15. The PSUV platform is still being discussed and a draft of that
platform is available to party members. Presumably during the next
party congress they will approve of it, at which point it should be

16. According to the article, the 2007 constitutional reform had
“existence hedgings of the right of private property. “ I’m not sure
what that means. In any case, the reform did not cast any doubt on the
legitimacy of private property.

17. Supposedly the reason the opposition made gains in the regional
elections was because “there are shortages of food staples, high
inflation and an elevated unemployment rate (up to 7.2% in June 2008,
6.1% in December 2008).” Actually, during that vote there were hardly
any shortages. Inflation, while high, was no where near as high as
during previous presidencies (an average of 50% in each of the two
prior presidencies, compared to 30% for Chavez). Third, unemployment is
at one of its lowest levels in Venezuelan history. I believe the main
reasons for the losses ought to be sought elsewhere, such as the high
crime rate.

18. To use anti-government talk shows such as La Entrevista and
programs on Globovision as indicators of anything is ludicrous. These
talk shows can always find poor people to voice their discontent about
Chavez and they always have (I have been watching these programs since

19. The authors buy the opposition argument that Simon Bolivar would
not have supported getting rid of the two-term limit. However, Bolivar
was writing in a time when there were no elections for President.
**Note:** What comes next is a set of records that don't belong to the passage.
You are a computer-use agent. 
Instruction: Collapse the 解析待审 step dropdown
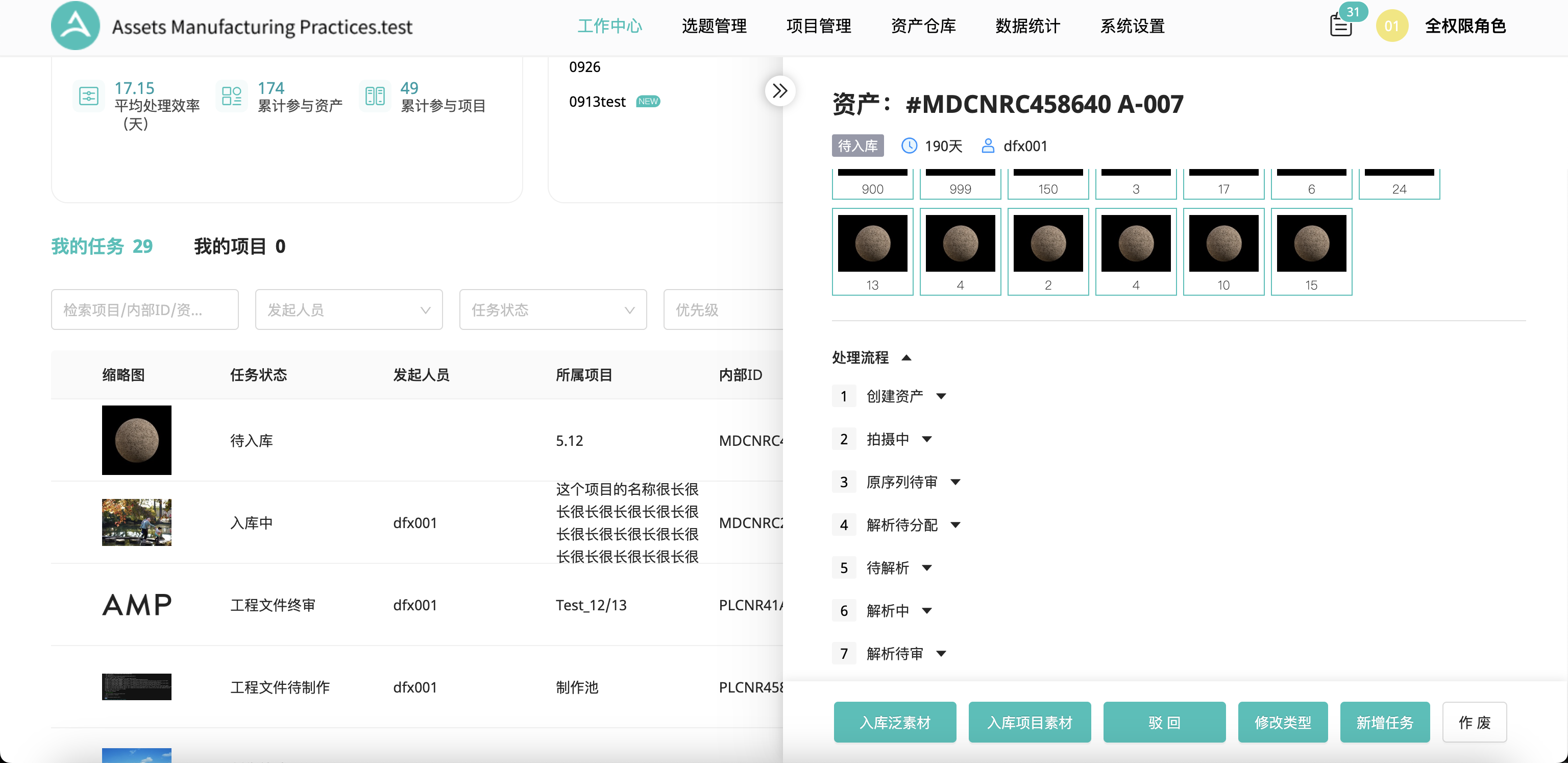(941, 653)
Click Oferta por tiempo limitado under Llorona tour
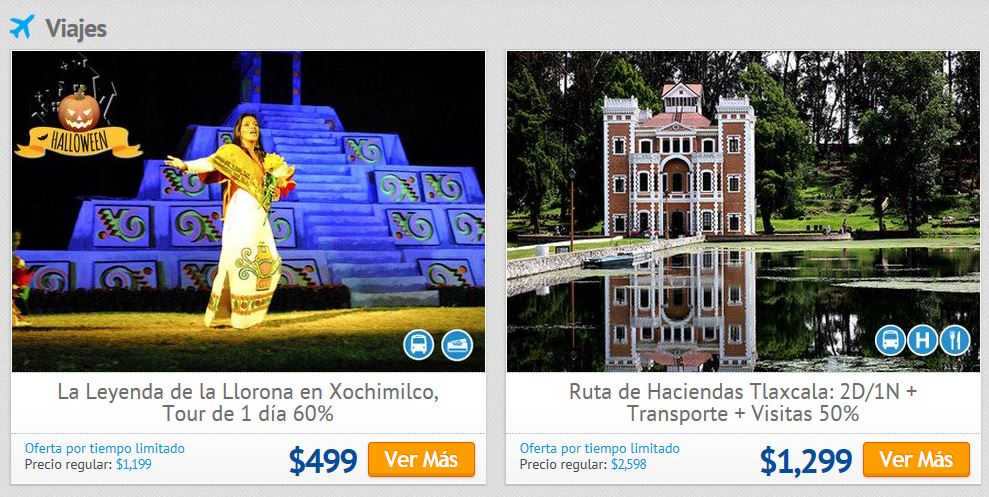 105,448
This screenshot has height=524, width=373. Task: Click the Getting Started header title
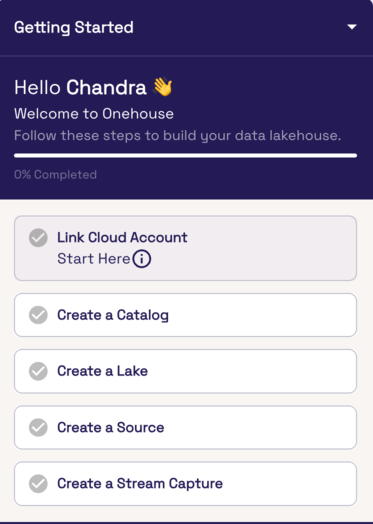click(x=74, y=27)
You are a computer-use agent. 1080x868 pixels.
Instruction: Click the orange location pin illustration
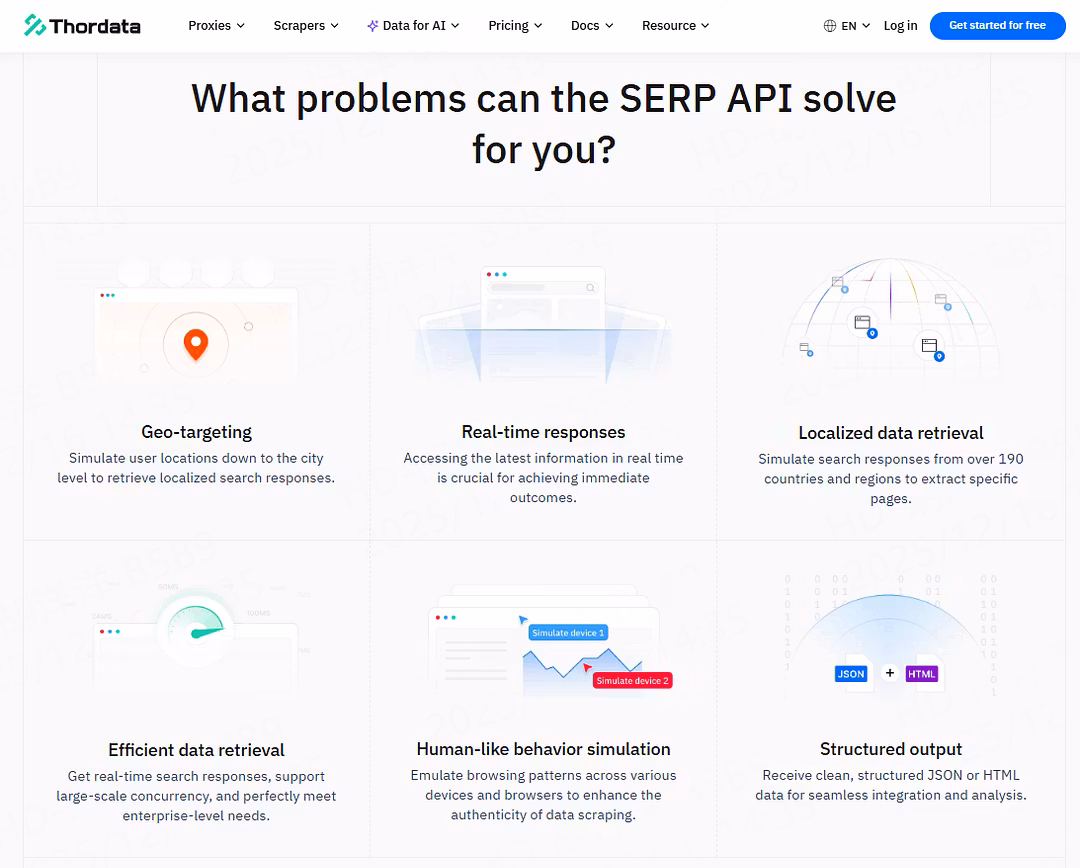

In
the full quote Bolivar speaks about the importance of having “repeated
elections” and contrasts this with a presidency for life, not with the
lack of a limit on running for office again.

20. What is “The world gas crisis “? And what are Chávez’s “domestic oil politics”?

21. That Chávez says he needs until 2019 to complete the Bolivarian
Revolution and that he therefore “would have to remain in office
indefinitely in order to perpetuate his vision.” makes no sense at all.
Where is the logic?

22. Finally, the conclusion that if Chávez cannot run for president
again in 2012 his movement would fragment shows that the authors really
don’t know Venezuela. As long as Chávez is leader of his party, such a
scenario is exceedingly unlikely.

Given this truly enormous number of errors and poor reasoning, I
think it would be good for COHA’s reputation to remove the article from
its website and to thoroughly revise it before reposting it.